Task to complete —
Each line of the listing that includes the string "agent" needs to be located and copied.

Source material —

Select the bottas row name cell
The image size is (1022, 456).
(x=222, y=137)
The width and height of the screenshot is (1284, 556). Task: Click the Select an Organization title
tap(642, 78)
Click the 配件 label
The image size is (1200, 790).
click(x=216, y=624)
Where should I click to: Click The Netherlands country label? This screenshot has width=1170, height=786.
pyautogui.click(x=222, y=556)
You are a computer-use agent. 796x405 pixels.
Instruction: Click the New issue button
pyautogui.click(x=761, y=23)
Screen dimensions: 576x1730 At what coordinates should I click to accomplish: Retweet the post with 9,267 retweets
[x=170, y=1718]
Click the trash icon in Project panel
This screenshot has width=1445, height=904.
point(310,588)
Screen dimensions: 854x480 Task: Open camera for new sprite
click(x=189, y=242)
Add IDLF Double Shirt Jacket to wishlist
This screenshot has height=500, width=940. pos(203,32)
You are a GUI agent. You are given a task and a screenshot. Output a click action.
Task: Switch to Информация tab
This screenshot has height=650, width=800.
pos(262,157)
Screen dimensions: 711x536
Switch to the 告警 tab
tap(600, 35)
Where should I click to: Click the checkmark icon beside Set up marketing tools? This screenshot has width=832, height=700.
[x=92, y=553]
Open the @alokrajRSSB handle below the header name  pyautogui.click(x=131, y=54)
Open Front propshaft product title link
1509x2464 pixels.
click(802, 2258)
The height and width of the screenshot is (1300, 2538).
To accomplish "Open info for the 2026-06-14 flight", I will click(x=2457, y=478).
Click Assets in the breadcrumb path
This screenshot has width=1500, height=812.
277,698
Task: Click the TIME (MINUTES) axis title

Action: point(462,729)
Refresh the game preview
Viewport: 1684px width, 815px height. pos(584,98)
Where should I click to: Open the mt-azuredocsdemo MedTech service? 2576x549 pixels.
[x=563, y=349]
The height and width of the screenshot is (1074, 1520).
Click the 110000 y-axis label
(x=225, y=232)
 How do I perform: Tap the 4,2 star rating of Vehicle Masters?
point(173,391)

Task answer —
You are a computer-use agent. 796x405 pixels.
You are a GUI agent. You are given a task and a screenshot. Output a click action.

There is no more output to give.